Implementation:Ggml org Ggml Ggml backend sched new
| Attribute | Value |
|---|---|
| Page Type | Implementation |
| Full Name | Ggml_org_Ggml_Ggml_backend_sched_new |
| Short Name | Ggml_backend_sched_new |
| Repository | https://github.com/ggml-org/ggml |
| Language | C |
| Domain Tags | ML_Infrastructure, Hardware_Abstraction |
| Knowledge Source | GGML |
| Last Updated | 2025-05-15 12:00 GMT |
Overview
Description
ggml_backend_sched_new is the constructor function for the GGML backend scheduler. It creates and initializes a ggml_backend_sched_t scheduler handle that manages the execution of computation graphs across multiple heterogeneous backends. The scheduler takes ownership of the priority ordering of backends, allocates internal data structures for graph splitting and tensor placement, and prepares the infrastructure for transparent multi-backend graph execution.
The function allocates hash tables for tensor-to-backend mapping, node and leaf backend assignment arrays, a context buffer for split management, and a graph allocator (ggml_gallocr) configured for the provided backends and buffer types. When parallel mode is enabled, it also creates backend events for overlapping data transfers with computation.
Usage
ggml_backend_sched_new is typically called once during application initialization, after all backends have been created.

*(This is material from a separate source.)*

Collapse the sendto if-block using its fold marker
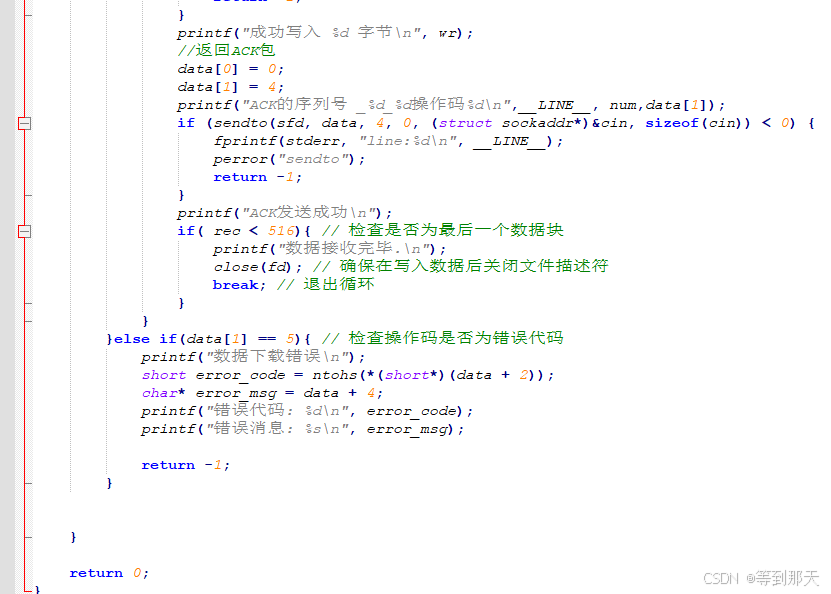831x594 pixels. (23, 125)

The returned scheduler handle is then used throughout the application lifetime to allocate, split, and compute graphs. A common usage pattern is:
- Create backends (GPU, CPU, etc.)
- Call
ggml_backend_sched_newwith the backends in priority order - Optionally reserve memory with a measurement graph via
ggml_backend_sched_reserve - For each inference or training step, build a graph and call
ggml_backend_sched_graph_compute - Free the scheduler with
ggml_backend_sched_freewhen done
Code Reference
Source Location
| Attribute | Value |
|---|---|
| File | src/ggml-backend.cpp
|
| Lines | L1631-1698 |
| Repository | https://github.com/ggml-org/ggml |
Signature
ggml_backend_sched_t ggml_backend_sched_new(
ggml_backend_t * backends,
ggml_backend_buffer_type_t * bufts,
int n_backends,
size_t graph_size,
bool parallel,
bool op_offload);
Import
#include "ggml-backend.h"
Dependencies: ggml-backend.h, ggml-alloc.h
I/O Contract
Inputs
| Parameter | Type | Description |
|---|---|---|
| backends | ggml_backend_t * |
Priority-ordered array of backends. Backends with lower index are given higher priority for operation assignment. The last element must be a CPU backend, which serves as the universal fallback since it supports all operations. |
| bufts | ggml_backend_buffer_type_t * |
Optional array of buffer types, one per backend. When NULL, the default buffer type for each backend is used (obtained via ggml_backend_get_default_buffer_type). Each buffer type must be supported by its corresponding backend.
|
| n_backends | int |
Number of backends in the backends array. Must be at least 1 and at most GGML_SCHED_MAX_BACKENDS (default: 16).
|
| graph_size | size_t |
Maximum number of nodes in the computation graphs that will be processed. This determines the size of internal hash tables and allocation arrays. Typically set to GGML_DEFAULT_GRAPH_SIZE or a model-specific value.
|
| parallel | bool |
Enable parallel copy mode. When true, the scheduler maintains multiple copies of inter-device tensors (GGML_SCHED_MAX_COPIES) and creates backend events, enabling overlapped data transfers and computation across sequential graph evaluations.
|
| op_offload | bool |
Enable operation offloading. When true, operations are assigned to accelerator backends whenever supported. When false, only operations involving tensors already on an accelerator are offloaded.
|
Outputs
| Return | Type | Description |
|---|---|---|
| scheduler handle | ggml_backend_sched_t |
An opaque handle to the newly created backend scheduler. This handle is used with all subsequent scheduler functions (ggml_backend_sched_reserve, ggml_backend_sched_graph_compute, ggml_backend_sched_free, etc.). The caller is responsible for freeing it with ggml_backend_sched_free.
|
Usage Examples
Basic multi-backend scheduler initialization (GPU + CPU):
// Create backends
ggml_backend_t backend_gpu = ggml_backend_cuda_init(0);
ggml_backend_t backend_cpu = ggml_backend_cpu_init();
ggml_backend_t backends[] = { backend_gpu, backend_cpu };
int num_backends = 2;
// Create scheduler: GPU has priority, CPU is fallback
ggml_backend_sched_t sched = ggml_backend_sched_new(
backends,
NULL, // use default buffer types
num_backends,
GGML_DEFAULT_GRAPH_SIZE,
false, // no parallel copies
true // enable op offloading
);
// Reserve memory using a measurement graph
struct ggml_cgraph * measure_graph = build_graph(sched, max_batch_size);
ggml_backend_sched_reserve(sched, measure_graph);
// ... use sched for graph computation ...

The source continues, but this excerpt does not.